Fonte —
+--
Se questo è il quadro regionale, che può contare su un patrimonio monumentale e museale di grande rilievo – si pensi solo a Venaria Reale o al Museo Egizio, cioè colossi da circa 800 mila 1 milione di visitatori all’anno ognuno – come va in provincia di Alessandria e segnatamente nel tanto vituperato capoluogo, da sempre malamente considerato sul piano culturale?
La provincia occupa la parte bassa della classifica piemontese, con un settimo posto dovuto ai quasi 80 mila visitatori raggiunti nel 2018, ma se guardiamo all’interno della classifica provinciale, le sorprese non mancano. Primo il Museo d’Arte e Storia Ebraica di Casale Monferrato (16.374 presenze con un incremento del 3,5% rispetto al 2016) e secondo – forse la notizia sta qui – il Museo Etnografico “C’era una volta”, detto anche Museo della Gambarina di Alessandria con oltre 10 mila accessi ed un aumento rispetto all’anno precedente di ben il 12,2%. Staccato il Museo della Battaglia di Marengo con 3200 presenze, anche se con un buon +15,4% rispetto al 2017.
+--
Materiale fornito —
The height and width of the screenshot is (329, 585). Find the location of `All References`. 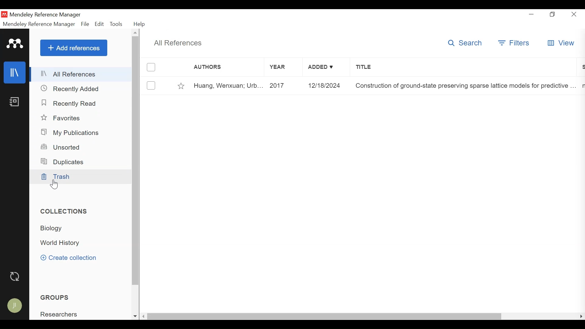

All References is located at coordinates (180, 43).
+--
Istruzioni —
1. Secondo il testo sui musei, quale museo è primo nella classifica provinciale?
2. Riscrivi il testo sui musei a partire da "Se questo è" e fino a "sul piano culturale?", sostituendo "Venaria Reale" con "Palazzo Madama".

Soluzioni —
1. Il Museo d'Arte e Storia Ebraica di Casale Monferrato.

2.
Se questo è il quadro regionale, che può contare su un patrimonio monumentale e museale di grande rilievo – si pensi solo a Palazzo Madama o al Museo Egizio, cioè colossi da circa 800 mila 1 milione di visitatori all’anno ognuno – come va in provincia di Alessandria e segnatamente nel tanto vituperato capoluogo, da sempre malamente considerato sul piano culturale?